All of the lines below should be output exactly as shown.

Materials provided: Begin

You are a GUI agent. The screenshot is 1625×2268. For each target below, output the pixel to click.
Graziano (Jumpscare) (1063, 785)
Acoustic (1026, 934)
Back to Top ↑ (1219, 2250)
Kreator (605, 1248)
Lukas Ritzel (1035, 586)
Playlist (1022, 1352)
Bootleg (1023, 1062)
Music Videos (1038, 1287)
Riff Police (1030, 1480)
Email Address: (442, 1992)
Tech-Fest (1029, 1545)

Materials provided: End

- _Your solution_:
You are a GUI agent. The screenshot is 1625×2268. For each target below, output the pixel to click.
Graziano (Jumpscare) (1063, 785)
Acoustic (1026, 934)
Back to Top ↑ (1219, 2250)
Kreator (605, 1248)
Lukas Ritzel (1035, 586)
Playlist (1022, 1352)
Bootleg (1023, 1062)
Music Videos (1038, 1287)
Riff Police (1030, 1480)
Email Address: (442, 1992)
Tech-Fest (1029, 1545)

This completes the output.